Die Homeoffice-Challenge: nicht vor Ort und doch dabei
"Belonging" wird zu einem Schlüsselbegriff der hybriden Arbeitswelt. Was das für Führungskräfte bedeutet – und bei welchen drei Persönlichkeiten Homeoffice schwierig sein kann.
Elon Musk wird auf dem Mars landen, bevor es ihm gelingt, alle seine Mitarbeiterinnen und Mitarbeiter wieder ins Büro zurückzuholen. Denn zu viele von uns lassen sich die gesteigerte Flexibilität und die stärkere Nähe zur Familie nicht mehr nehmen. Hybrides Arbeiten wird uns bleiben.

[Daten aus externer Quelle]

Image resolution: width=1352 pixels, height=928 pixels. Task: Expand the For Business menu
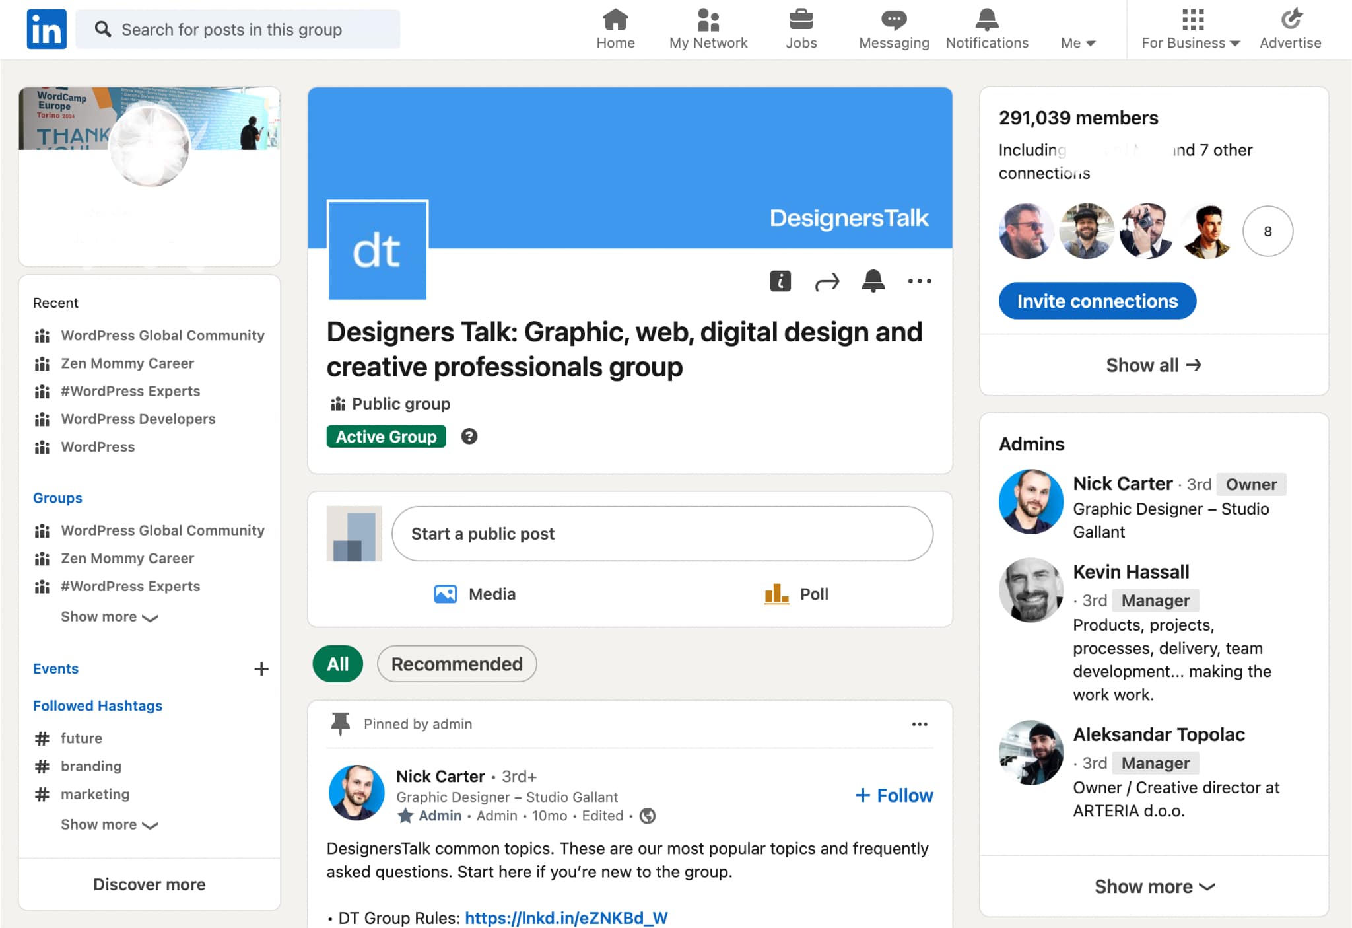[x=1188, y=42]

Es funktioniert ja auch. Das weiß ich, weil ab Mitte 2020 mehrere hundert Führungskräfte in meinen Workshops zu Remote-Führung folgendes Statement bewertet haben: "Mein Team hat die Herausforderungen der Corona-Zeit besser bewältigt als erwartet." So entstand der DOBCOBEX (Doblhofers Corona-Bewältigung-Index). Er stand nach zwei Jahren, ohne viel Varianz, bei 8,1 von 10 Punkten.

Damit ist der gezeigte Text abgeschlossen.